Quando, gestendo l’insofferenza e l’amarezza, José dichiarò che sarebbe rimasto volentieri alla Roma, senza peraltro porre condizioni, mi sorpresi non poco. Sulle prime pensai a una provocazione, pur sapendo che considerava «la relazione» con la squadra e la tifoseria unica e impagabile. Ma poi, e per altre due volte, confermò pubblicamente di augurarsi il rinnovo. Reazioni dall’America, zeru virgola zeru.
Sapeva perfettamente, José, che gennaio - con un derby da giocare - sarebbe stato il periodo più duro: la squadra aveva enormi problemi strutturali, inoltre avrebbe perso N’Dicka, uno dei tre difensori titolari, una condanna, dal mercato non avrebbe ottenuto rinforzi e i risultati negativi l’avrebbero posto in una condizione di debolezza e di qualche impopolarità.
Lunedì sera, nonostante le sollecitazioni dei cronisti sulla Roma Maida, Zucchelli e Aliprandi, non ho voluto guardare con la giusta attenzione a quella che poche ore più tardi sarebbe diventata la tristissima realtà. Speravo che a José Mourinho Potter riuscisse, durante un confronto diretto, il miracolo assoluto: spiegare a Dan i problemi della squadra e indicargli il percorso per la zona Champions. Mi illudevo. Sospetto che tra i due sia successo qualcosa di irreparabile.
Quello che provo in queste ore ho deciso di tenerlo dentro per rispetto nei confronti del giornale che dirigo, della Roma e di De Rossi. Di certo ho apprezzato tantissimo il lavoro svolto dal team del Corsport che ha seguito fino in fondo con passione, fedeltà e personalità la linea che ho dettato.
Auguro a Daniele tutto il bene possibile: non avrebbe potuto resistere al richiamo della sua Roma. E ringrazio Mourinho per la stima, la lealtà e l’amicizia che mi ha riservato in questi due anni e mezzo. Lo considero l’incontro più bello della carriera.
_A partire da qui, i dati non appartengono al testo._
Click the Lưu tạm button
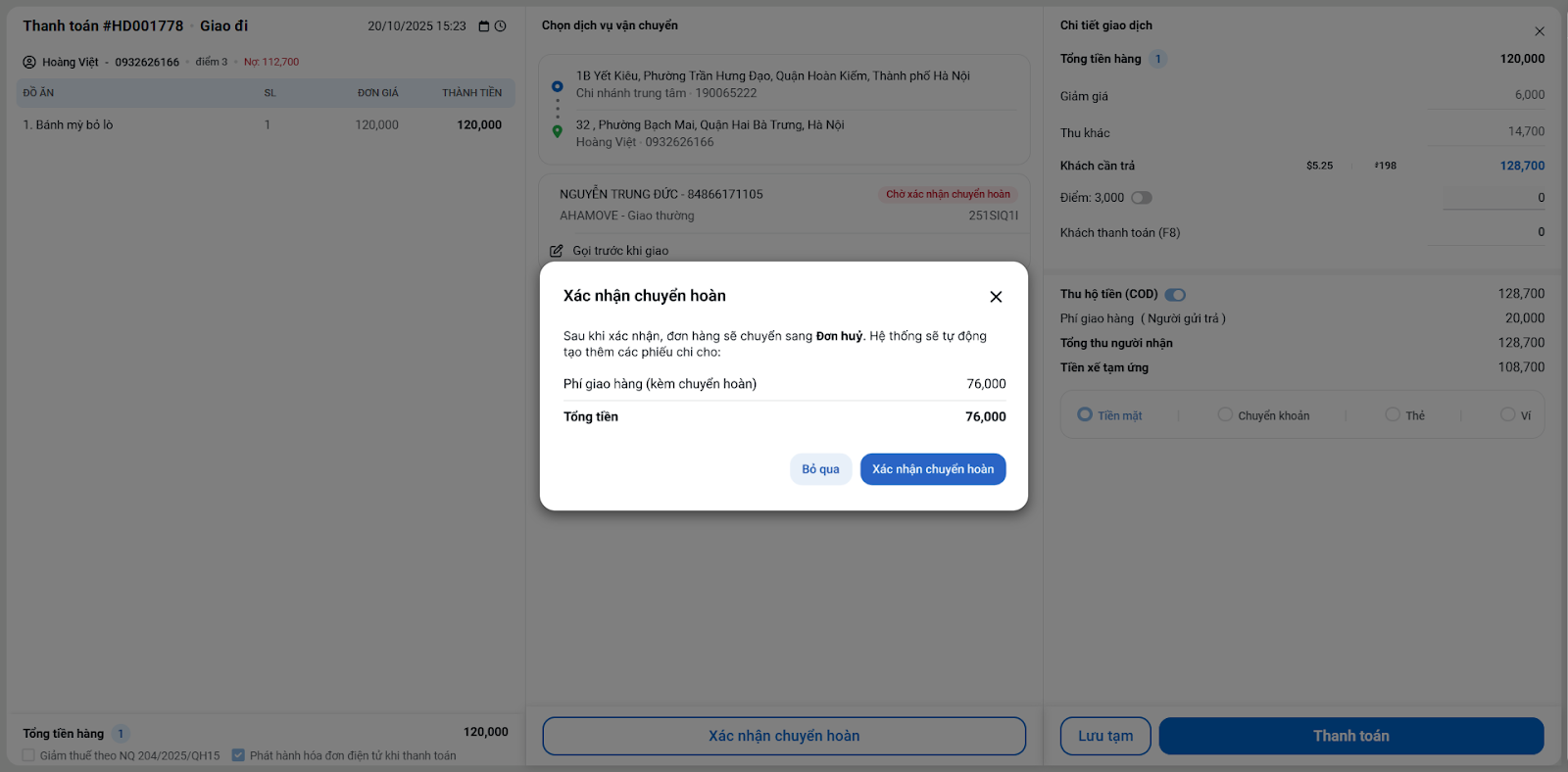1568x772 pixels. pos(1105,736)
E per il bene che voglio ai giovani colleghi auguro loro di poter avere un giorno un rapporto simile con un personaggio della stessa statura professionale e morale.
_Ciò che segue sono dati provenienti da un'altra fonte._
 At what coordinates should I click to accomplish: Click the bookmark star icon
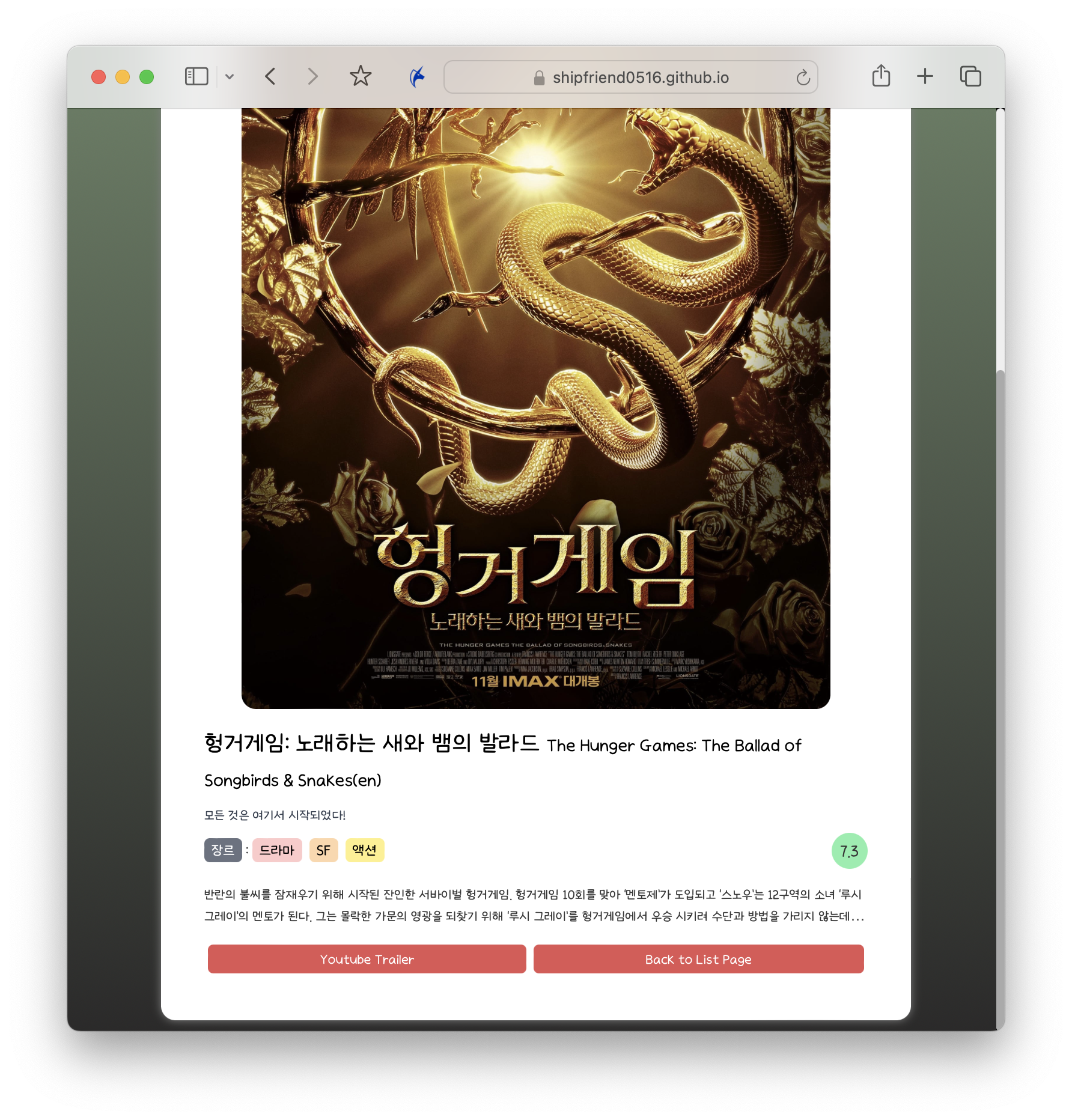point(361,76)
Mou è una persona straordinaria e in primo luogo un grandissimo allenatore, ha raggiunto due storiche finali europee, fatto uscire la Roma dal Grande Raccordo Anulare e reso un servizio eccezionale alla tifoseria, che grazie a lui ha ritrovato l’orgoglio dell’appartenenza e il piacere della presenza allo stadio.
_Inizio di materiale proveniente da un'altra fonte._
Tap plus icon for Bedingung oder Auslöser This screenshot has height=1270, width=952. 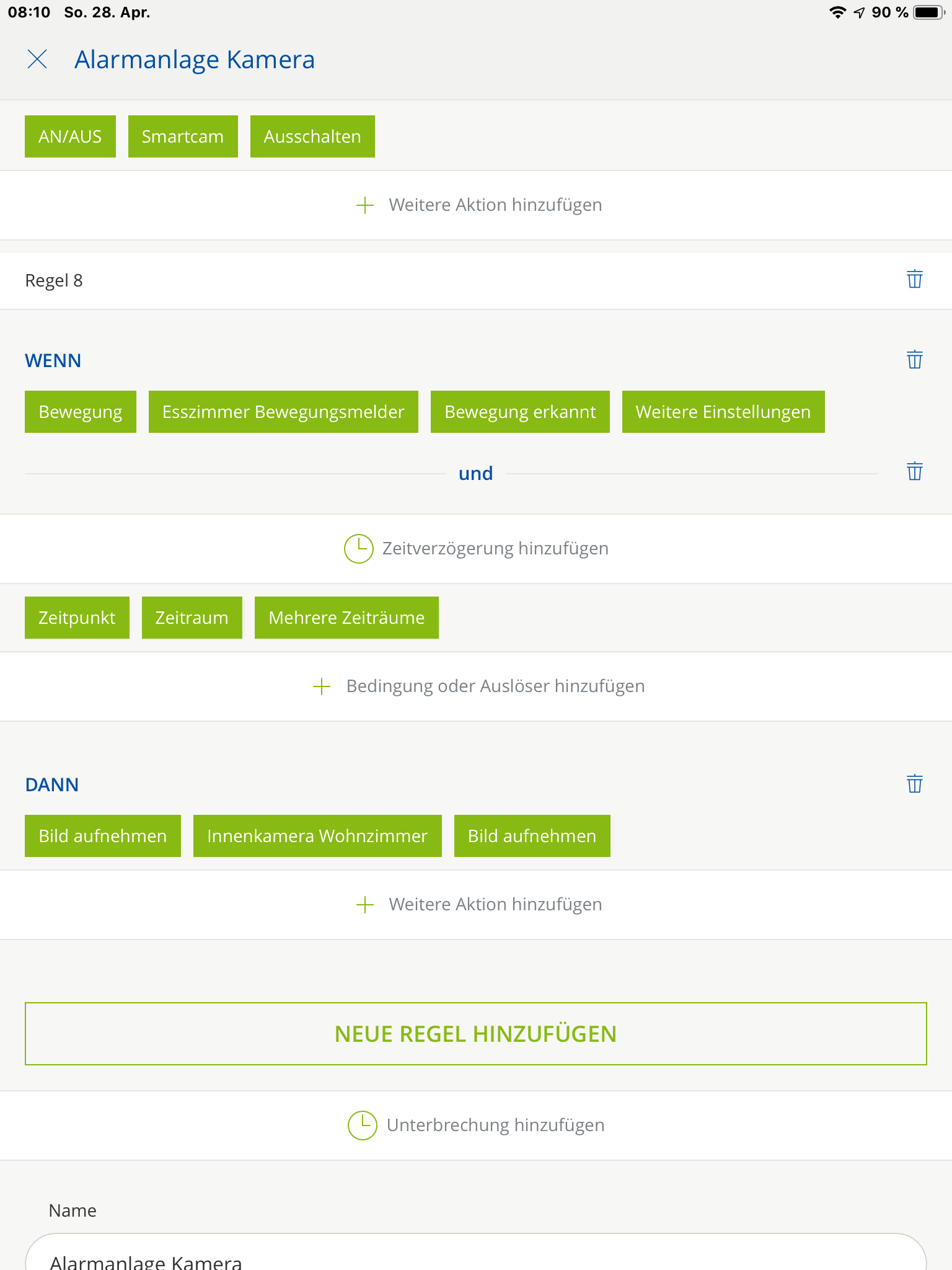pyautogui.click(x=322, y=686)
Essendo tuttavia un inguaribile sognatore, continuo a sperare che dietro questo abominio calcistico commesso dagli americani ci sia una strategia vincente, un’idea alta, un progetto, anche se in questo momento non riesco a immaginare quali.
Proprio lunedì sera ho inviato a Mourinho un messaggio: «Ci sono momenti in cui ho timore di danneggiarti con la mia insistente campagna pro giustizia per Mou. Ci sono colleghi che soffrono certi rapporti esclusivi e in fondo li capisco. Se ti accorgerai di questo, dimmelo e farò un passo indietro».
Mi ha risposto: «Sei intelligente, sai quello che devi fare per te stesso, amico mio».
L’avrei fatto solo per te, Special One.